The average values of carcass yield of the growing pigs in both groups did not differ from the average carcass yield of pigs in the national population, which in 2011 was 55.4% [31]. This indicates that they meet the current standards for carcass yield and can be used in the meat industry. However, the carcass yield of pigs in the control group (55%) was slightly higher than in the experimental group (54%). The reason may be greater nitrogen excretion from the body (both in feces and urine) in the experimental group. The control group was characterized by a better utilization of nitrogen, which was used to build muscle tissue, hence the higher carcass yield. Moreover, Sardi et al. (2006) found that the lean meat (%) in the control group of pigs (a maize/soybean diet) was slightly higher (49.1%) than in the experimental groups: the first (macroalgae added at 2.5 g/kg over the last 8 weeks prior to slaughtering) was 48.1%, the second (5 g/kg over the last 4 weeks prior to slaughtering) was 48.6%, and the third (2.5 g/kg over the last 4 weeks prior to slaughtering) was 48.7% [32].

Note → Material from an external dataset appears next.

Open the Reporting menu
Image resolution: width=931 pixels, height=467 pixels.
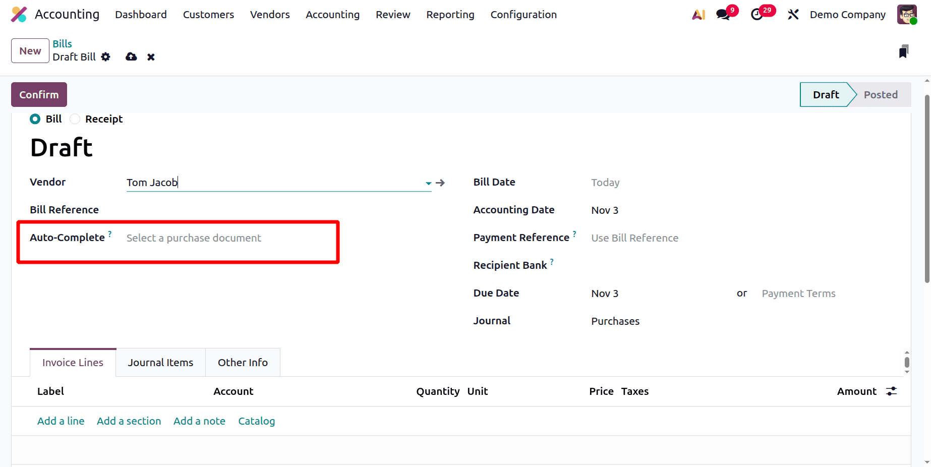click(450, 15)
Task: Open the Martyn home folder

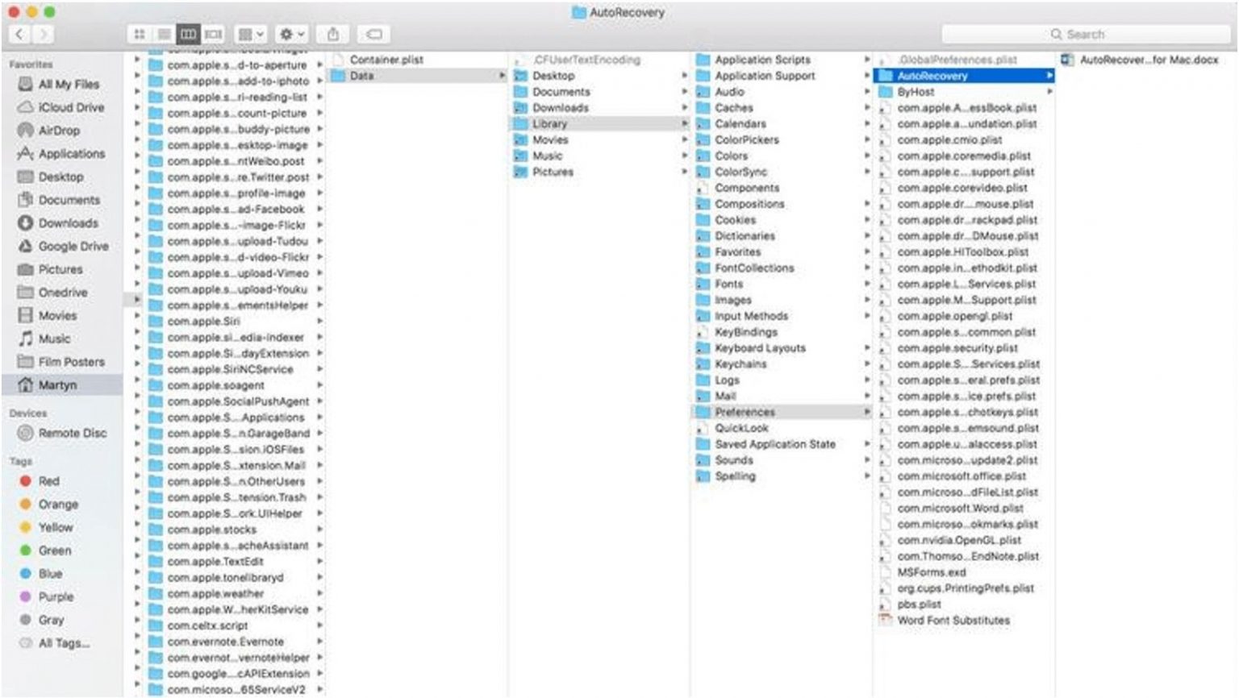Action: 57,385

Loin eye area is also related to the carcass yield, and in the experimental group it was lower than in the control group. The content of fat in muscle was by 19% lower in the experimental group than in the control group, which may be approved by consumers who are looking for products low in fat. The reduced content of fat in pigs from the algal group is associated with marbling (increased fat tissue), which was also lower in the experimental group. In the group of growing pigs fed with algae, a positive change in terms of reducing fat content and the growth of the desired protein was observed. Moderate marbling (the amount and distribution of intramuscular fat in muscle cross section) that is uniformly distributed is a desirable property [33]. The backfat thickness on the midback of growing pigs from the algal group was 8.4% higher than in pigs from the control group. There is a tendency for a decrease in thickness towards the rear of pigs’ bodies. The average backfat thickness from 5 measurements (over the shoulder, on the midback and on the rump I, II, III) was greater in the experimental group (22.2 mm) than in the control group (21.8 mm). Other differences were lower than 5%. Moreover, a slight darkening of meat from pigs in the experimental group was observed. Choi et al. (2012) also reported an improvement in the color and sensory characteristics of reduced-fat pork patties as a result of the supplementation of pig feed with Laminaria japonica powder extract [11]. Nowadays, the meat color is one of the most important properties taken into account by consumers [34].

5. Conclusions

In the present study, the effect of macroalga Enteromorpha sp. enriched with Zn(II) and Cu(II) ions via biosorption on the daily amounts of feces and urine excreted by growing pigs, apparent fecal nutrient digestibility and daily nitrogen balance and retention, meat quality and slaughter value of carcasses was examined. There were no statistically significant differences between the control and experimental group when taking into account the listed parameters. The average value of carcass yield of growing pigs in both groups did not differ from the average carcass yield of pigs from the national population. This indicates that the microalgae meet current standards for carcass yield and can be used by the meat industry. In the algal group, a positive change in terms of reducing fat content in meat, and the growth of the desired protein, was observed. The meat of pigs in the experimental group was characterized by lower water absorption and drip than in the control group. Furthermore, a slight darkening of the meat from pigs in the experimental group was observed. On the basis of conducted experiments, it was found that the enriched algal biomass had no negative effect on the examined parameters and therefore may be introduced in pig nutrition as a feed material as an alternative to inorganic salts.